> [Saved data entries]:
========================

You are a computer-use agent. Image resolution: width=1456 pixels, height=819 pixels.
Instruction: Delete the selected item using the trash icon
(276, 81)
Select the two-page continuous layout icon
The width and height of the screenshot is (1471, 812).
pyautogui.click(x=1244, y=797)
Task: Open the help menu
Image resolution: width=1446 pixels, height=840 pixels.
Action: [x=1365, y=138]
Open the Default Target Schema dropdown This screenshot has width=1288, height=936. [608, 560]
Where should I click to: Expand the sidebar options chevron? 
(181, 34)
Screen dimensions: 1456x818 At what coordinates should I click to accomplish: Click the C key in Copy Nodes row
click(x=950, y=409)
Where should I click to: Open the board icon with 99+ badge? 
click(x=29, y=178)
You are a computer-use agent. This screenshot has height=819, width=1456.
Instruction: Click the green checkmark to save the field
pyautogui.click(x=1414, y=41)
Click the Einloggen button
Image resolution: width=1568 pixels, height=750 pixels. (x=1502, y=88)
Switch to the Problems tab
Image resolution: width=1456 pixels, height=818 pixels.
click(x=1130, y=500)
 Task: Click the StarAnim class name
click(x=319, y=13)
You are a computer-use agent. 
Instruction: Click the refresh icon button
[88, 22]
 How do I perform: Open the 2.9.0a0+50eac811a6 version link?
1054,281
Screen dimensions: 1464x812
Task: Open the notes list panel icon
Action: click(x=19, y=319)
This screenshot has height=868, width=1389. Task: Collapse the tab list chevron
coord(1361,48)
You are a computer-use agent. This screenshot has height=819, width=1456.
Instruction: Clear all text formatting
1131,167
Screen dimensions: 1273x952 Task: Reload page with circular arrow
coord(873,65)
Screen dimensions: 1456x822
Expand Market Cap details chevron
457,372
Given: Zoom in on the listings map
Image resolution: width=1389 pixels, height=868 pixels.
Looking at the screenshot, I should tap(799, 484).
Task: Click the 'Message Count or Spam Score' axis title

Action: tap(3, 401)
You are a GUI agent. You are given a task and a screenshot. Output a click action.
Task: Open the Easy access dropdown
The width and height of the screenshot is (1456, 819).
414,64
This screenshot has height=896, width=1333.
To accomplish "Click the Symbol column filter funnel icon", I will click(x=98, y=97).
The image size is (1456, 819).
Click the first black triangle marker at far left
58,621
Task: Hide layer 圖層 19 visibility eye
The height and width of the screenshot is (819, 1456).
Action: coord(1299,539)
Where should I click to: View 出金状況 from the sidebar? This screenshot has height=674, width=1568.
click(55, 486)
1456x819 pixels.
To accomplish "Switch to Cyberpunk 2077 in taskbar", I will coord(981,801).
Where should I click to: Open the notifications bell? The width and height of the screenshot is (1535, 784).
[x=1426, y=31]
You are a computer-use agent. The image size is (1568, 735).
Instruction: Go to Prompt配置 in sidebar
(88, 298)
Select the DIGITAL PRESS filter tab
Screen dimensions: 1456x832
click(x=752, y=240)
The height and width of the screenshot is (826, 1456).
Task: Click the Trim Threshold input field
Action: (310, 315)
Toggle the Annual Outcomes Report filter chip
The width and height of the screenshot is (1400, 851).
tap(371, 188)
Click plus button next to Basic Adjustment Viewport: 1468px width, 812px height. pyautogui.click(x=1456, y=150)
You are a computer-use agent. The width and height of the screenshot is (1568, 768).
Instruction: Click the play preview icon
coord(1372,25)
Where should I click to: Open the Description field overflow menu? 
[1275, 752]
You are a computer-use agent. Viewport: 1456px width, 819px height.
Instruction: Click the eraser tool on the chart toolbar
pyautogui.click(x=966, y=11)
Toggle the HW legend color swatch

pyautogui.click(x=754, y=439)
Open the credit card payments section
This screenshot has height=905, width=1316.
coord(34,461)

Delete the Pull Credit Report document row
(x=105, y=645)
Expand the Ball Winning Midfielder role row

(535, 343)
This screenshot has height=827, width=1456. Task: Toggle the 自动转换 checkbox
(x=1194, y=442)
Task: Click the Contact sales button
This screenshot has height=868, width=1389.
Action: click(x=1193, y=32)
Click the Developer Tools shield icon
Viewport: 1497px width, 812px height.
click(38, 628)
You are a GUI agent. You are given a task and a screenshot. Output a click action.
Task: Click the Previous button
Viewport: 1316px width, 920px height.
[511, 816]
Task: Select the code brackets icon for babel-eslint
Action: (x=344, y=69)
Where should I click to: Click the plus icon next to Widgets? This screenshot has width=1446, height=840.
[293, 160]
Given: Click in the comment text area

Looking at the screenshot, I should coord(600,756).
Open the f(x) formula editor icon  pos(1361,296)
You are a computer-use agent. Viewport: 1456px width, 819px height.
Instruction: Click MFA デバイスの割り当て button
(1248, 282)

========================

> [Instructions for the task]:
Up to and including the line with "Open the Default", please return the records exactly, beginning from their first line.

> [Exercise solution]:
You are a computer-use agent. Image resolution: width=1456 pixels, height=819 pixels.
Instruction: Delete the selected item using the trash icon
(276, 81)
Select the two-page continuous layout icon
The width and height of the screenshot is (1471, 812).
pyautogui.click(x=1244, y=797)
Task: Open the help menu
Image resolution: width=1446 pixels, height=840 pixels.
Action: [x=1365, y=138]
Open the Default Target Schema dropdown This screenshot has width=1288, height=936. [608, 560]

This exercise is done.